Stored items:

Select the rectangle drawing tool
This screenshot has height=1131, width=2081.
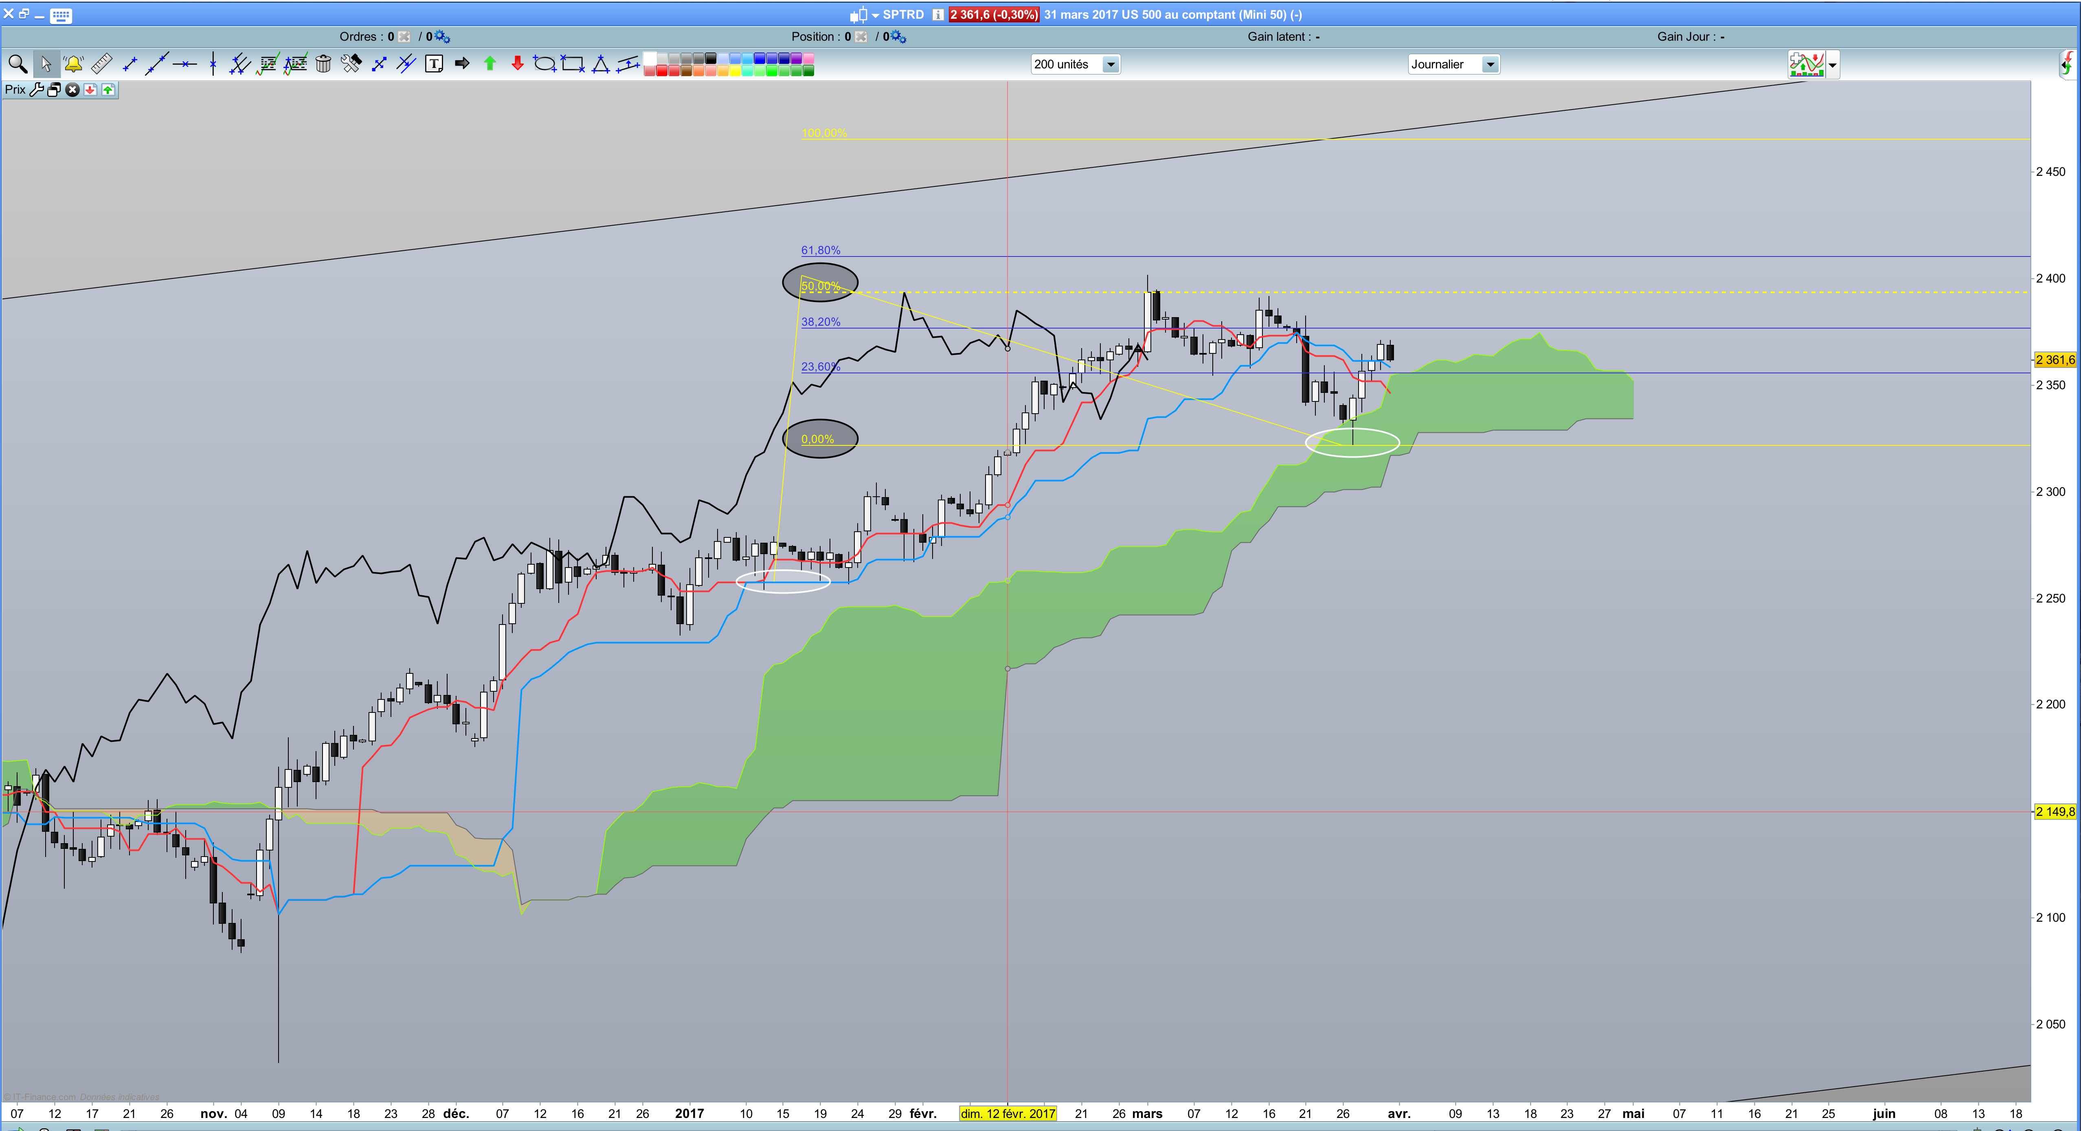pyautogui.click(x=573, y=64)
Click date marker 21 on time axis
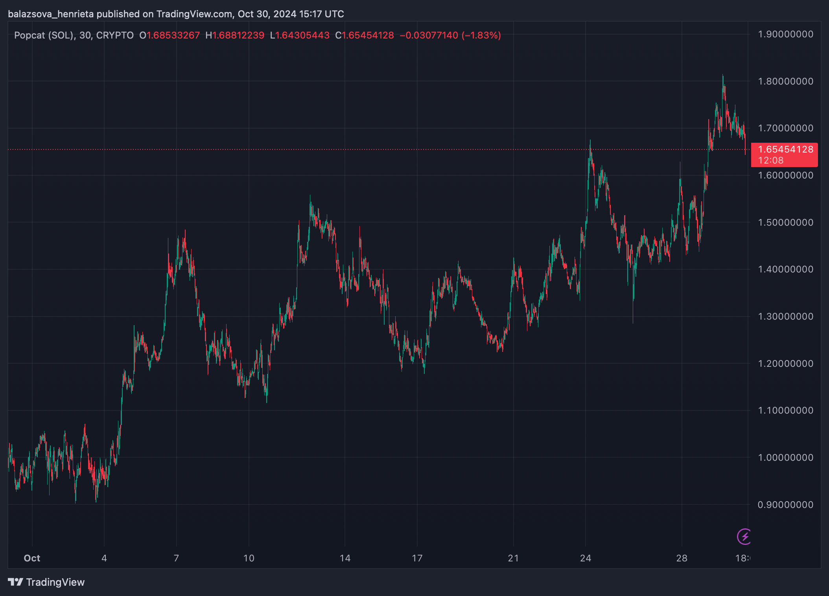 513,558
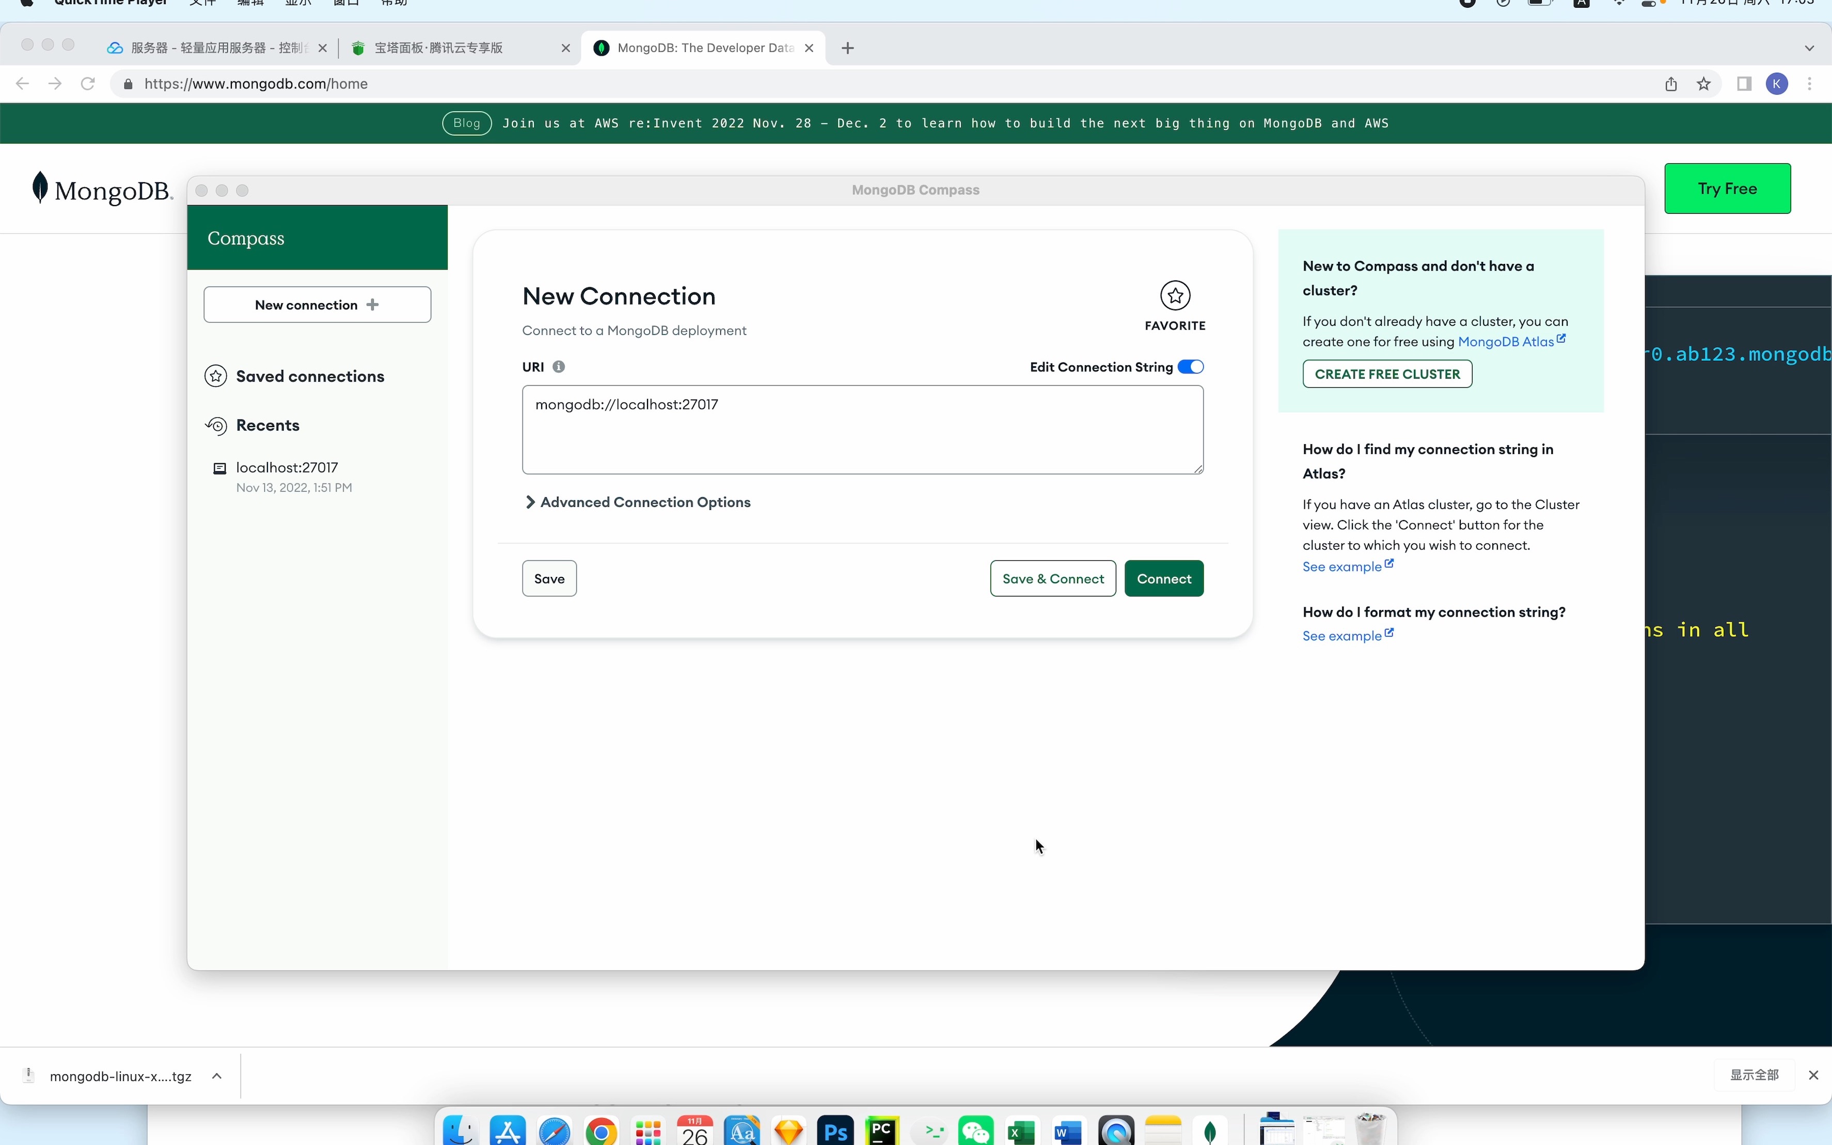Open PyCharm from the Dock
The image size is (1832, 1145).
[883, 1131]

Exercise objective:
Only the records, copied exactly and without pictures, should make up the answer.

Exercise answer:
Select the rectangle drawing tool
This screenshot has height=1131, width=2081.
pyautogui.click(x=573, y=64)
Click date marker 21 on time axis
 513,558
Open PyCharm from the Dock
The image size is (1832, 1145).
[883, 1131]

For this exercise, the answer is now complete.